6. Expect Rep. Betty McCollum’s efforts to enact nonprofit legislation to continue.
Rep. McCollum’s (D-MN) bill, Nonprofit Sector and Community Solutions Act (H.R. 5533), would move to integrate the nonprofit sector into the federal policymaking process by establishing formal structures in Congress and federal administrative agencies focused on the success of nonprofits. Expect Rep. McCollum to reintroduce her bill in the 112th Congress.
7. Moderates from both parties were thrown out of office throughout this election cycle.
Anticipate a more polarized House and Senate in the 112th Congress.
8. Moderate Republican members up for re-election in 2012 are looking over their shoulders.

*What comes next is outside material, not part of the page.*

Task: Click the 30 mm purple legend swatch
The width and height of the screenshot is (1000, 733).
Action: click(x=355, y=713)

Looking ahead to 2012, the remaining moderate members of Congress may begin moving further toward the political extremes to ensure they can win primary challenges from within their party. This is particularly true for moderate Republicans looking to stave-off challenges from the Tea Party and far right. Senators Olympia Snowe from Maine and Scott Brown from Massachusetts could fall into this camp.
9. Democrats up in 2012 from red states started campaigning as soon as the polls closed last Tuesday.
We expect high anxiety among the 23 Democratic Senators up for re-election in 2012, especially Senators from more Republican states, including: Sen. Kent Conrad (D-ND), Sen. Claire McCaskill (D-MO), Sen. Ben Nelson (D-NE), Sen. Jon Tester (D-MT), and Sen. Jim Webb (D-VA).